Prologue
THE BLOOD BAG
NINE YEARS EARLIER
They cut deeply today, so much so that it made me almost grateful that I stopped feeling anything years ago.
Using the corner of my ragged shirt, I wiped at the blood still seeping out of the red line running from my shoulder to halfway down my arm. The cut throbbed, the skin red and angry around it. It would probably get infected, if it wasn’t already.
I looked to the far corner of my cage, where my water container sat with a dangerously low amount of liquid. The cut would feel better if I washed it, but that was also my drinking water. It could be another day, maybe more, before they refilled it. This was a predicament I ran into often—drink or wash my blood away.
Cleaning my cuts always seemed like a waste. The concrete floor of my cage was painted with years upon years of my spilled blood. And the cutting would never stop.
The last man who shared the cage with me said I was already dehydrated. Malnourished. Words he had to explain to me because I hadn’t encountered them in my reading yet.
He was surprised that I grew so tall after spending my whole life in here. I had no perception of how tall, short, or malnourished I was compared to other people, and didn’t know what to tell him.
The man was a doctor, or so he claimed. They were always different, but their occupations and life stories started to blur together after a few years. It was nice to have company in my cage that didn’t want to cut me, but it was always brief. The men would spend a couple nights in here with me, a week at the most, before being taken away, never to be seen again.
I used to cry. I had begged, pleaded, and clung to their legs as they dragged the men out. After the first dozen or so, I learned to stop being attached to my temporary companions. The result would always be the same.
“Those women are brainwashed,” the doctor had told me, pacing back and forth in our shared cell. “Not mentally ill, most likely, but manipulated. The old woman, the one up in the chair, she’s the master manipulator. The cult leader! Now that one’s got a whole slew of mental issues, narcissistic personality disorder for damn sure. Oh, and she’s a total sociopath, I’d bet my whole practice on it!”
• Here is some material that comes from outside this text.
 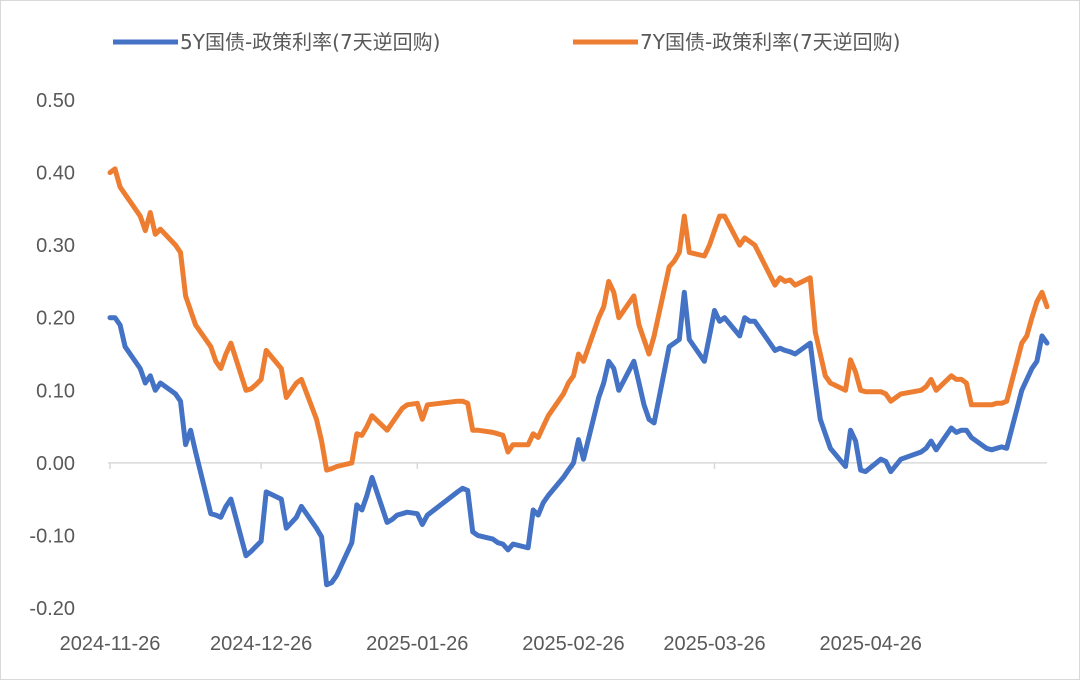 I want to click on y-tick-label: 0.40, so click(x=56, y=174).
“It doesn’t matter,” I’d said, watching his pacing feet scrape a trail through my dried blood on the concrete floor.
“And you.” He stabbed a finger in my direction. “You must have a serious case of Stockholm Syndrome, kid. How long have you been in here?”
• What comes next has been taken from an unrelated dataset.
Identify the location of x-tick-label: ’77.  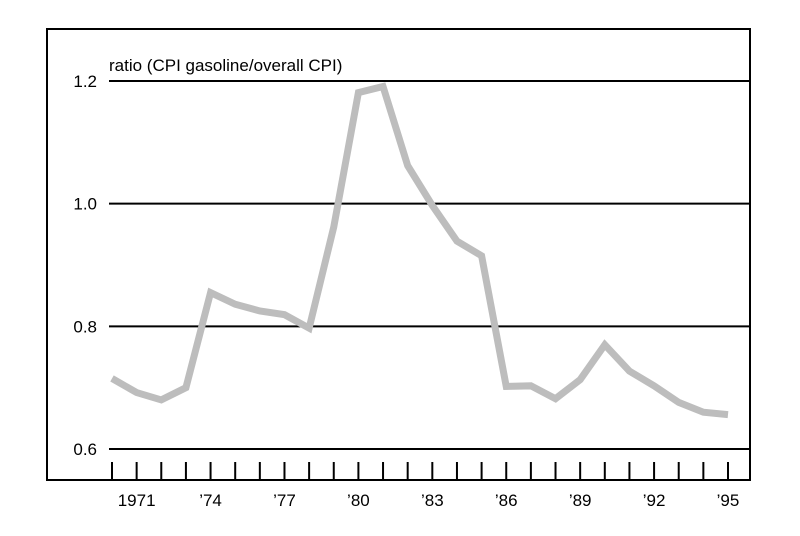
(284, 500).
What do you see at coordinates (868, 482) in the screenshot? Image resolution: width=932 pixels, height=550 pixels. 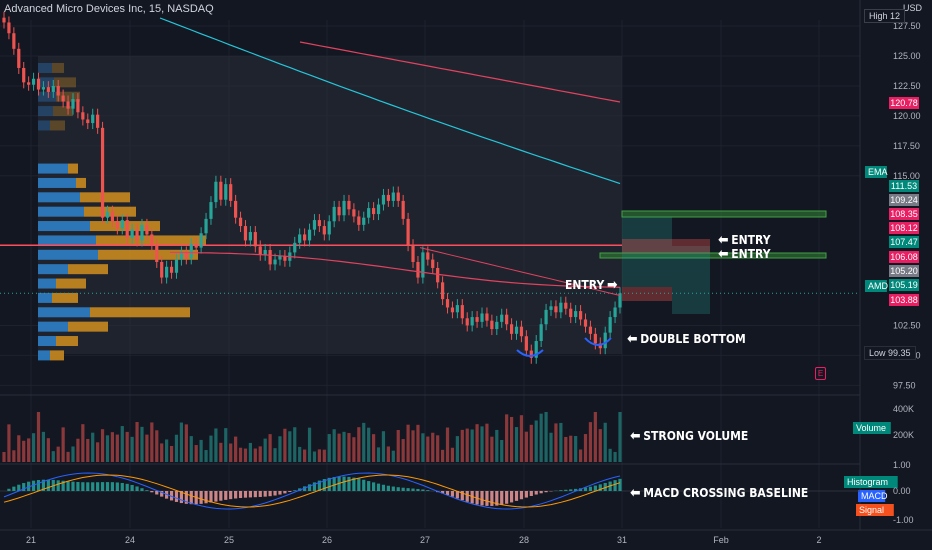 I see `histogram-label: Histogram` at bounding box center [868, 482].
I’d peered at him from where I sat against the wall. “I’ve never been anywhere else.”
“Oh, Jesus…” He turned back toward the bars, peering around the room beyond the cell as if looking for some way out. “Am I gonna die in here?”
“No.”Not in here, exactly. I went back to picking the scabs at one of my cuts. “Your stay won’t be much longer.”
He had been given a hearty meal later that night, a whole roasted chicken with piles of vegetables, rice, and an entire bottle of wine. More food than I ate in a week, usually. I’d learned to stop looking on enviously as they ate their last meal too. It only earned me more bleeding.
“You honor us,” the women had told the doctor with their pretty smiles. “Please eat and drink everything. You are our honored guest and will be released tomorrow.”
He fell for it. They always did. None of the men placed with me had known hunger and hopelessness for as long as I had. Their lives had given them reasons to hope. They all had something they wanted to return to. Usually a family, children, or some other purpose.
For me, hope was a foreign word. A concept I didn’t understand.
The women took him before sunrise the next morning. Hungover, he stumbled out willingly, hesitating only for a moment. “What about him?” he asked with a glance over his shoulder at me.
Sometimes my cellmates asked about me on their way out. Most didn’t care.
“He is a prisoner,” the woman holding his arm told him. “He hurt one of us, and is being punished for his crimes against us.”
I would have laughed if I had known how to.
The doctor was guided out of the dungeon, a woman on each of his arms. All the usual shuffles and thumps as they guided him to the top floor played out like clockwork. The first ray of sunlight poured through the crack in my wall as I passively listened to the monthly ceremony above my cell. Just one more out of so many hundreds of times I heard it before.
“Let me go! What—what’s that for?” I heard the doctor ask over the scuffling as he tried to struggle. “Why do you have a knife?”
“You honor us,” came the rough, warbling voice of the elder woman, “with your sacrifice.”
“Sacrifice?!I thought I was being released! Ahhh, fuck!”
“You honor us,” she continued, “with your fear.”